In the National Cancer Institute (NCI), many clinical trials are on-going for early detection, prevention and management of CRC. These include blood DNA test to detect CRC, immunotherapy in Lynch syndrome and MSI-H metastatic CRC, cancer vaccines to stimulate patient’s immune system, hyperthermic intraperitoneal chemotherapy for better contact of cancer cells to chemotherapy [80].

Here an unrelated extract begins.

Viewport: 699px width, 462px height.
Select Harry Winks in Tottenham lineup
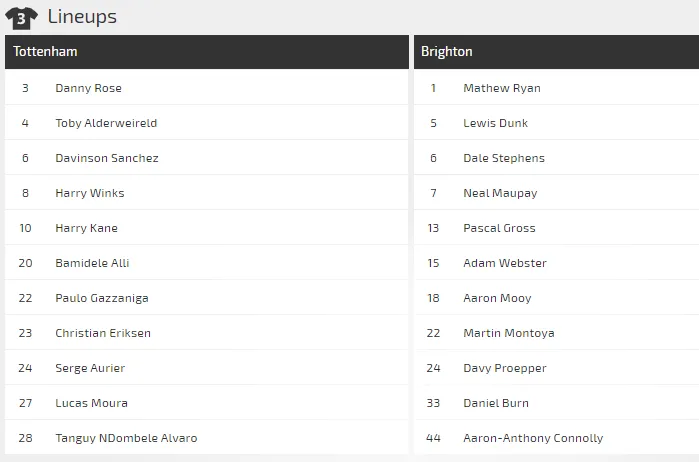click(90, 193)
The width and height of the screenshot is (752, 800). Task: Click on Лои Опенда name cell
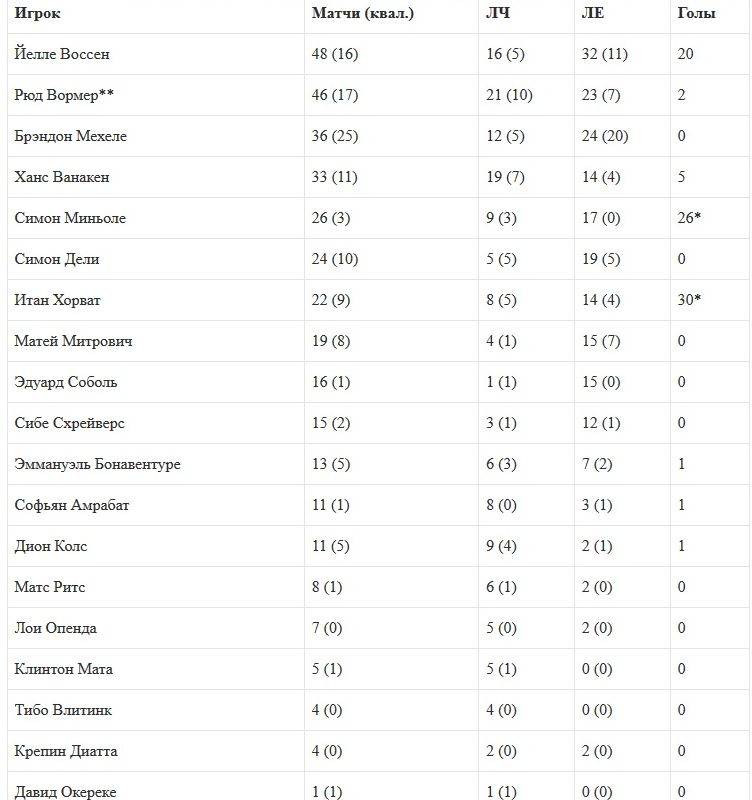click(56, 628)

Although the incidence and mortality of CRC have decreased by adopting the screening colonoscopy program, CRC is still the second most common cause of cancer-related death among all cancers affecting men and women in USA [81]. To reach the target of screening 80% of the eligible US population by 2024, 11 to 13 million colonoscopies would need to be performed annually. Appropriate measures should be taken to improve the ADR. The screening protocols recommended for average-risk and high-risk individuals for CRC should be followed. Malignant polyps should be managed appropriately by endoscopic treatment or segmental resection. Among all patients with CRC, 20-25% of patients have metastatic disease. Treatment should be chosen according to the extent of metastasis, KRAS mutation and microsatellite stability status of CRC. CRC should be managed by a multidisciplinary team which includes primary care physicians, gastroenterologists, surgeons, medical oncologists, interventional radiologists, radiation oncologists and palliative care team.

Acknowledgments

None to declare.

Financial Disclosure

None to declare.

Conflict of Interest

None to declare.

Author Contributions

Monjur Ahmed solely contributed to this article.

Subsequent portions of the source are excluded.